There are limited but emerging studies to scientifically validate the beneficial effects, quantitative or qualitative, claimed by the sophrology method.

In 2019, a randomized controlled trial in Spain was carried out to determine the effects of sophrology’s dynamic relaxation techniques on anxiety and mood in primary care patients. Seventy patients with moderate and high anxiety levels, according to the HADS-Anxiety subscale questionnaire (cut-off >8), were randomly distributed to i) sophrology (wellbeing and sophrology program) or ii) a physical and mental health recommendations (PMHR) program.
Conclusion: An intensive four-week structured group relaxation-training program "well-being and sophrology" was highly effective in reducing anxiety and depression symptoms in primary care patients with moderate and high anxiety levels.
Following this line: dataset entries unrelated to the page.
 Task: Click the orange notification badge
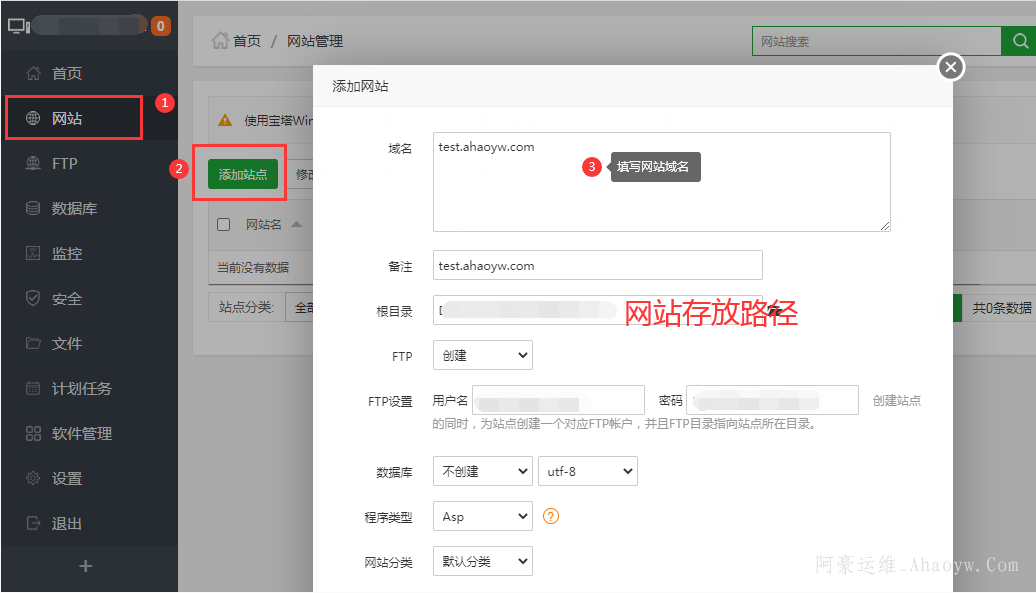click(161, 26)
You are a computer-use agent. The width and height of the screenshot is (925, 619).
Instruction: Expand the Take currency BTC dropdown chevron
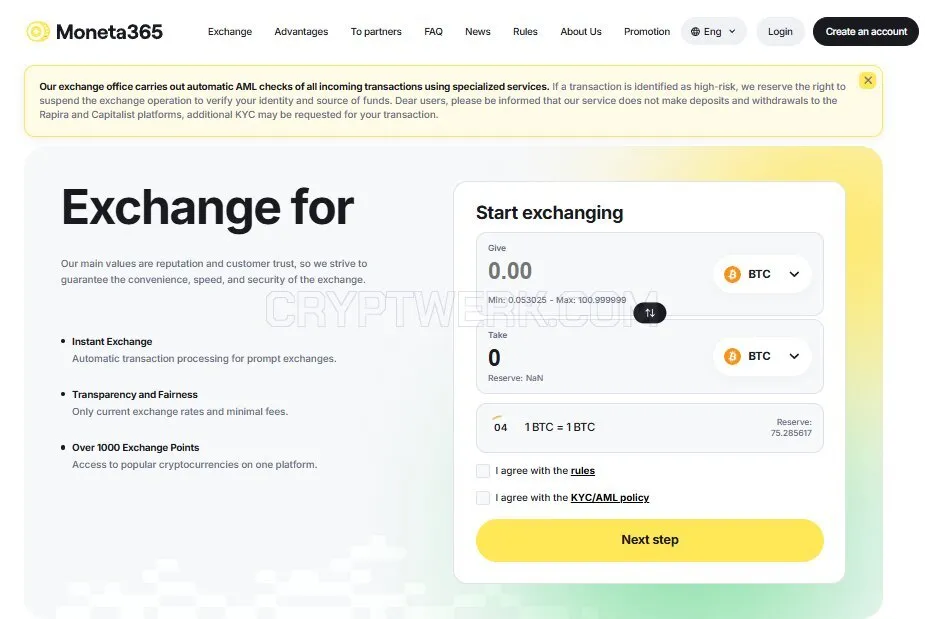[x=794, y=356]
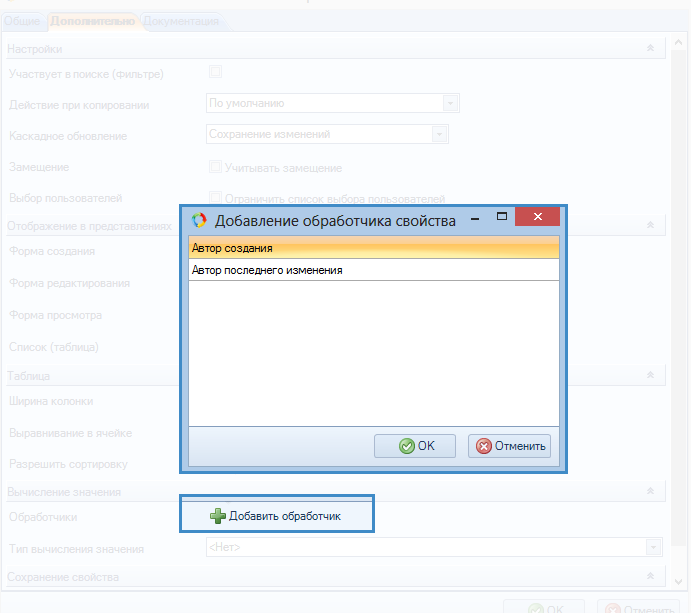Check Ограничить список выбора пользователей

215,198
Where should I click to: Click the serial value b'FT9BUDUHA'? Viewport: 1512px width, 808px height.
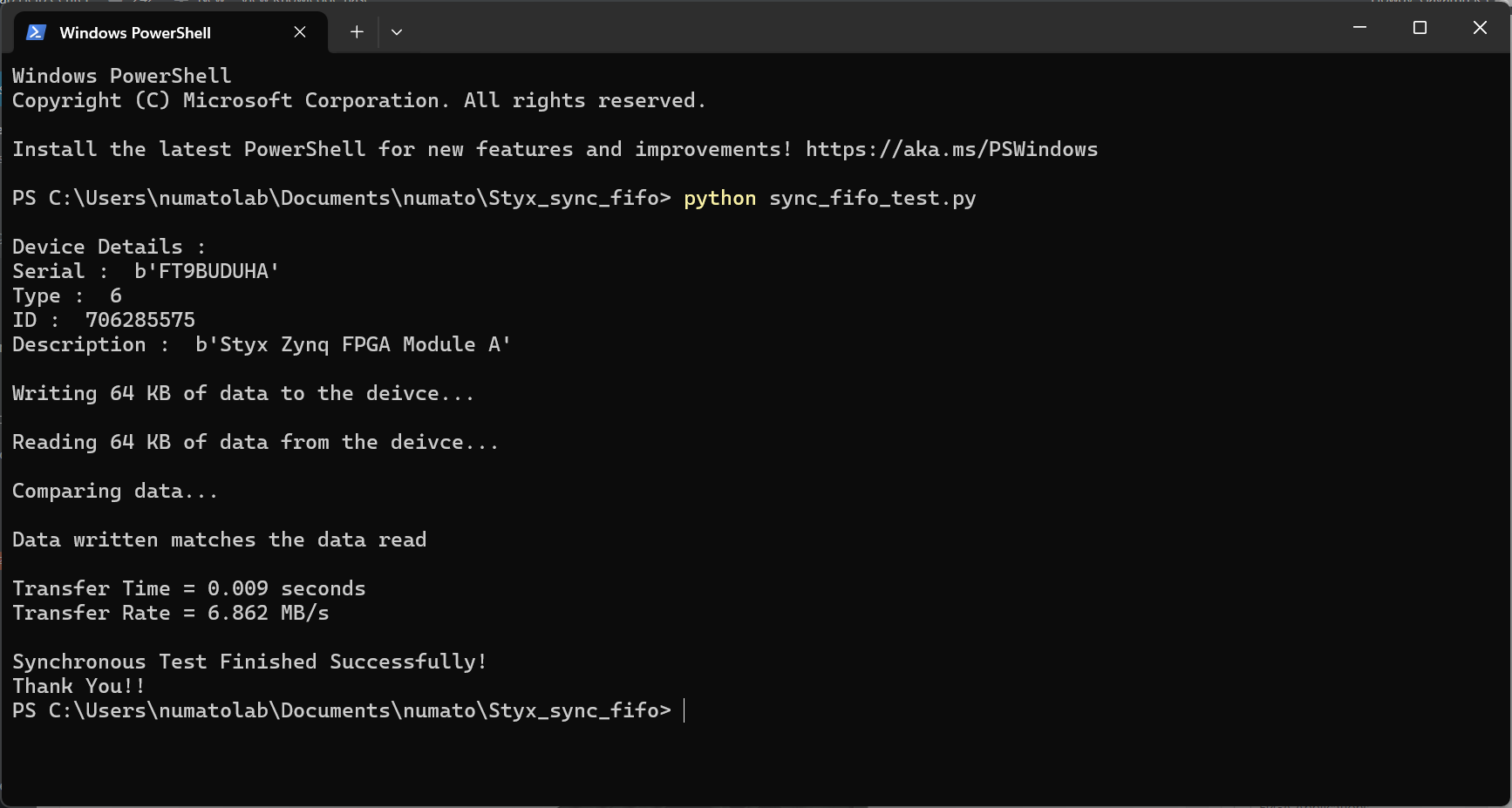pyautogui.click(x=207, y=272)
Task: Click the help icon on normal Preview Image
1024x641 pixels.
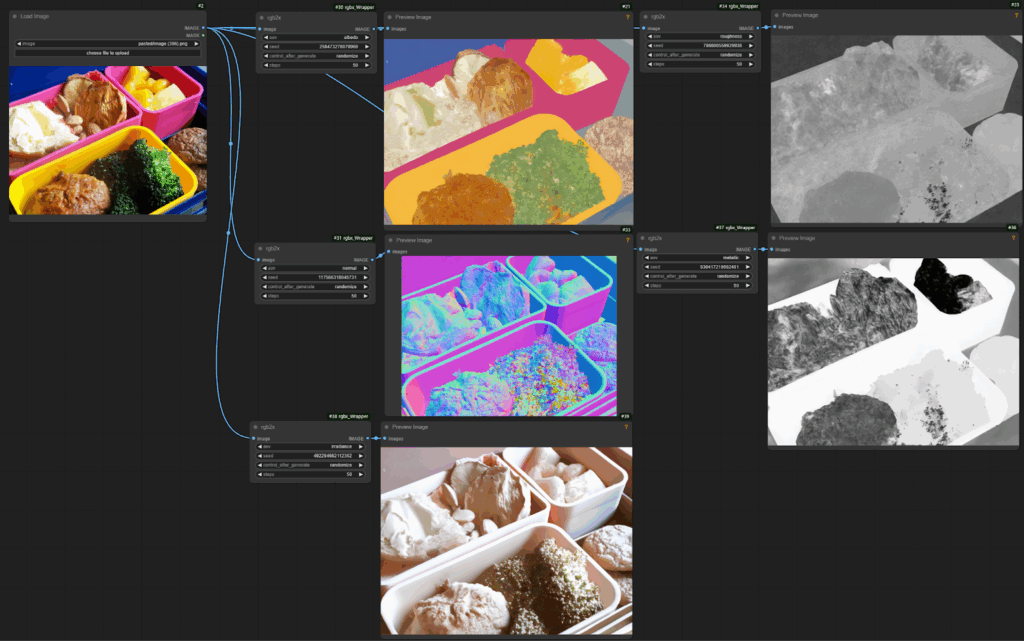Action: coord(627,240)
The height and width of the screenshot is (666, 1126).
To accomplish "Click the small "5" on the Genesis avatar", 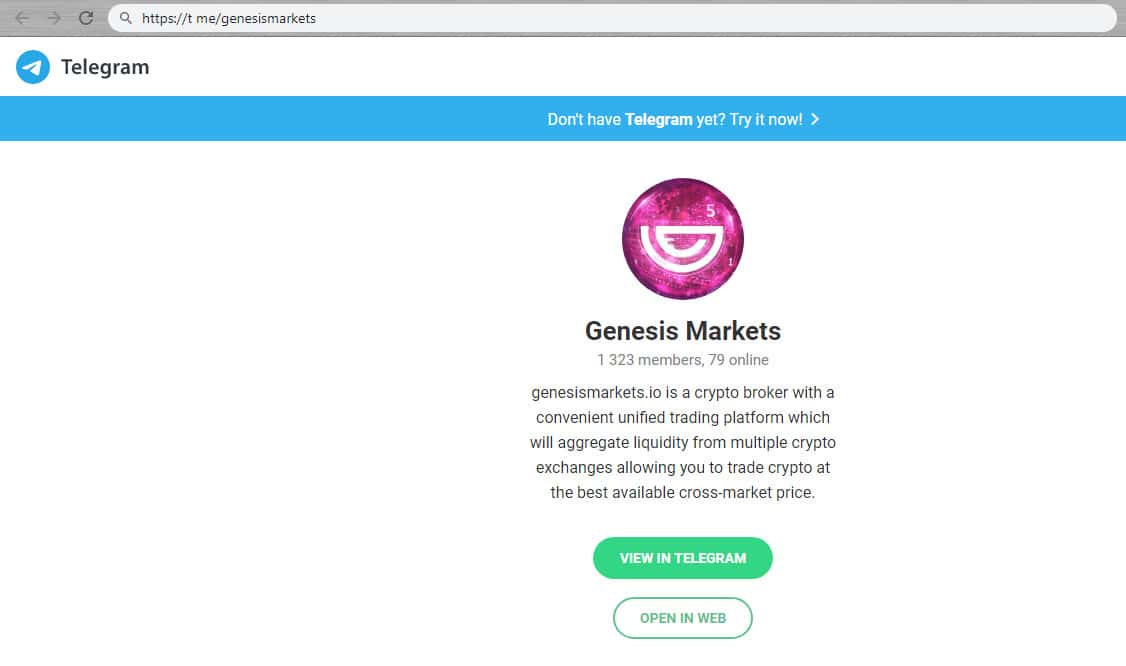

The results demonstrated that the sophrology program was equally effective in persons of any age and gender.
Authors added that sophrology training might be a choice for those patients with medium or high anxiety levels, suffering from important psychopharmacological side effects or intolerance but also for those patients at medium risk for anxiety disorders, interested in developing healthy psycho-physical habits, personal resources and coping strategies.

A landmark 2020 randomized controlled trial (RCT) at the University of Barcelona compared sophrology (12 sessions over 4 weeks) against standard psychoeducation in 70 primary care patients with moderate-to-severe anxiety (HADS-A ≥8)2. The intervention group showed: 54% reduction in HADS-Anxiety scores (7.6 to 4.1, p<0.001), 48% decrease in depressive symptoms (HADS-D 7.6 to 4.1), Large effect sizes for state anxiety (Cohen’s d = 1.36) surpassing active controls (d = 0.41).
Notably, trait anxiety—a stable personality characteristic—decreased significantly (p<0.001), suggesting sophrology may induce neuroplastic changes beyond situational stress relief.

The SOphrology Intervention to Improve WELL-Being (SO-WELL) trial at Clermont-Ferrand University Hospital measures biomarkers in 200 stressed healthcare professionals34. Data after 8 sessions shows: 29% increase in HRV (RMSSD 28ms to 36ms), 22% lower cortisol awakening response, 18% reduction in emotional exhaustion (MBI subscore). Notably, the study incorporates salivary DHEAS and skin conductance to objectively quantify stress resilience—a methodological advancement over prior self-report measures.